**Records excerpted from a collection:**

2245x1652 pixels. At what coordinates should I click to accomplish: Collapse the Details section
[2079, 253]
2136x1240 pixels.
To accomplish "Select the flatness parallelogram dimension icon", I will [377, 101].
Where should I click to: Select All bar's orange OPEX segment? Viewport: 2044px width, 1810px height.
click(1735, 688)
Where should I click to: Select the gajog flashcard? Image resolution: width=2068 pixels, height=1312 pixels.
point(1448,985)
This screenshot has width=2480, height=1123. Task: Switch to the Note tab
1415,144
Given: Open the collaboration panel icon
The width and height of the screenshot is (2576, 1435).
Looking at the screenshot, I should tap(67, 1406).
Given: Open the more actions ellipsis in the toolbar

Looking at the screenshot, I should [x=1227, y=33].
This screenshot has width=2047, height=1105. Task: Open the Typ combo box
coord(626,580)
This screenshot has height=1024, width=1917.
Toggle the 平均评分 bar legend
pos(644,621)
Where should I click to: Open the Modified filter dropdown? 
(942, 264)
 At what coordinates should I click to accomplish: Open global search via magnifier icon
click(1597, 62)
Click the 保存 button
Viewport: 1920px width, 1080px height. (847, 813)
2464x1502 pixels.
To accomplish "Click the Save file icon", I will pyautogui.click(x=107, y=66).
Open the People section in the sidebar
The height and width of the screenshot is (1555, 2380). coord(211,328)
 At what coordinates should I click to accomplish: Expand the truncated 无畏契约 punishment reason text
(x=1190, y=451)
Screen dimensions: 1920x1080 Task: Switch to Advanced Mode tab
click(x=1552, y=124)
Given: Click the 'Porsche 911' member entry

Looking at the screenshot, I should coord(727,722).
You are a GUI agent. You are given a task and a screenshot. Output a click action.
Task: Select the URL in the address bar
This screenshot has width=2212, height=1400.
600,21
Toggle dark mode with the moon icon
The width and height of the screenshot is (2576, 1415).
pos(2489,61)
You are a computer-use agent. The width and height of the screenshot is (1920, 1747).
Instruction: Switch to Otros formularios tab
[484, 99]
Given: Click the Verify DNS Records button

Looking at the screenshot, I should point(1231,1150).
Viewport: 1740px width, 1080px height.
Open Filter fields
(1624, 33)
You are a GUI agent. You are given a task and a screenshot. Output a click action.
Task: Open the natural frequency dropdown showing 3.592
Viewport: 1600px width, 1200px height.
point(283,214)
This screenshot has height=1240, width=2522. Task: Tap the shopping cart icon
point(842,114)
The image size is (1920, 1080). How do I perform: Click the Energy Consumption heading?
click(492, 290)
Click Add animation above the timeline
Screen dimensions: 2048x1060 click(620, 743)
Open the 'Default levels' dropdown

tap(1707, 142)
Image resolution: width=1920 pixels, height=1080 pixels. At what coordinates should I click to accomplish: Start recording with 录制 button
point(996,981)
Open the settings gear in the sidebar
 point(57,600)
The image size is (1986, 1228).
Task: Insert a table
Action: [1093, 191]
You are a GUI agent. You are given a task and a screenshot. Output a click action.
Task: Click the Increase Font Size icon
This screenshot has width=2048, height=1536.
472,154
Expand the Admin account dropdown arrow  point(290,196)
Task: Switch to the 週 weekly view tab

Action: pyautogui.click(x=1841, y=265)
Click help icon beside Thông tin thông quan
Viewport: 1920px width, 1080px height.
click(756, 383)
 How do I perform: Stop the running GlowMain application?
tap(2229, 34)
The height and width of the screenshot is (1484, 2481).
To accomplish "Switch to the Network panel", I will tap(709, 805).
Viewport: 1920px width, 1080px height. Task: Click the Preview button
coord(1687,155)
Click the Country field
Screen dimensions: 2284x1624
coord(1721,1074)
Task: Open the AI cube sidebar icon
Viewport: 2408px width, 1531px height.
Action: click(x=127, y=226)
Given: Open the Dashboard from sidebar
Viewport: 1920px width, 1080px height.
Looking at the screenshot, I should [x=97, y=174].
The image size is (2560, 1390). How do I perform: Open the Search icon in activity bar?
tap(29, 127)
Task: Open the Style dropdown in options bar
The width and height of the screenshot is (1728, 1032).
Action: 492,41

**Work task:** Give back the data above word for word.

**Solution:**
2245x1652 pixels. At what coordinates should I click to accomplish: Collapse the Details section
[2079, 253]
2136x1240 pixels.
To accomplish "Select the flatness parallelogram dimension icon", I will [377, 101].
Where should I click to: Select All bar's orange OPEX segment? Viewport: 2044px width, 1810px height.
click(1735, 688)
Where should I click to: Select the gajog flashcard? Image resolution: width=2068 pixels, height=1312 pixels.
point(1448,985)
This screenshot has width=2480, height=1123. Task: Switch to the Note tab
1415,144
Given: Open the collaboration panel icon
The width and height of the screenshot is (2576, 1435).
Looking at the screenshot, I should tap(67, 1406).
Given: Open the more actions ellipsis in the toolbar

Looking at the screenshot, I should [x=1227, y=33].
This screenshot has width=2047, height=1105. Task: Open the Typ combo box
coord(626,580)
This screenshot has height=1024, width=1917.
Toggle the 平均评分 bar legend
pos(644,621)
Where should I click to: Open the Modified filter dropdown? 
(942, 264)
 At what coordinates should I click to accomplish: Open global search via magnifier icon
click(1597, 62)
Click the 保存 button
Viewport: 1920px width, 1080px height. (847, 813)
2464x1502 pixels.
To accomplish "Click the Save file icon", I will pyautogui.click(x=107, y=66).
Open the People section in the sidebar
The height and width of the screenshot is (1555, 2380). coord(211,328)
 At what coordinates should I click to accomplish: Expand the truncated 无畏契约 punishment reason text
(x=1190, y=451)
Screen dimensions: 1920x1080 Task: Switch to Advanced Mode tab
click(x=1552, y=124)
Given: Click the 'Porsche 911' member entry

Looking at the screenshot, I should coord(727,722).
You are a GUI agent. You are given a task and a screenshot. Output a click action.
Task: Select the URL in the address bar
This screenshot has width=2212, height=1400.
600,21
Toggle dark mode with the moon icon
The width and height of the screenshot is (2576, 1415).
pos(2489,61)
You are a computer-use agent. The width and height of the screenshot is (1920, 1747).
Instruction: Switch to Otros formularios tab
[484, 99]
Given: Click the Verify DNS Records button

Looking at the screenshot, I should point(1231,1150).
Viewport: 1740px width, 1080px height.
Open Filter fields
(1624, 33)
You are a GUI agent. You are given a task and a screenshot. Output a click action.
Task: Open the natural frequency dropdown showing 3.592
Viewport: 1600px width, 1200px height.
point(283,214)
This screenshot has height=1240, width=2522. Task: Tap the shopping cart icon
point(842,114)
The image size is (1920, 1080). How do I perform: Click the Energy Consumption heading?
click(492, 290)
Click Add animation above the timeline
Screen dimensions: 2048x1060 click(620, 743)
Open the 'Default levels' dropdown

tap(1707, 142)
Image resolution: width=1920 pixels, height=1080 pixels. At what coordinates should I click to accomplish: Start recording with 录制 button
point(996,981)
Open the settings gear in the sidebar
 point(57,600)
The image size is (1986, 1228).
Task: Insert a table
Action: [1093, 191]
You are a GUI agent. You are given a task and a screenshot. Output a click action.
Task: Click the Increase Font Size icon
This screenshot has width=2048, height=1536.
472,154
Expand the Admin account dropdown arrow  point(290,196)
Task: Switch to the 週 weekly view tab

Action: pyautogui.click(x=1841, y=265)
Click help icon beside Thông tin thông quan
Viewport: 1920px width, 1080px height.
click(756, 383)
 How do I perform: Stop the running GlowMain application?
tap(2229, 34)
The height and width of the screenshot is (1484, 2481).
To accomplish "Switch to the Network panel", I will tap(709, 805).
Viewport: 1920px width, 1080px height. Task: Click the Preview button
coord(1687,155)
Click the Country field
Screen dimensions: 2284x1624
coord(1721,1074)
Task: Open the AI cube sidebar icon
Viewport: 2408px width, 1531px height.
Action: click(x=127, y=226)
Given: Open the Dashboard from sidebar
Viewport: 1920px width, 1080px height.
Looking at the screenshot, I should [x=97, y=174].
The image size is (2560, 1390). How do I perform: Open the Search icon in activity bar?
tap(29, 127)
Task: Open the Style dropdown in options bar
The width and height of the screenshot is (1728, 1032).
Action: 492,41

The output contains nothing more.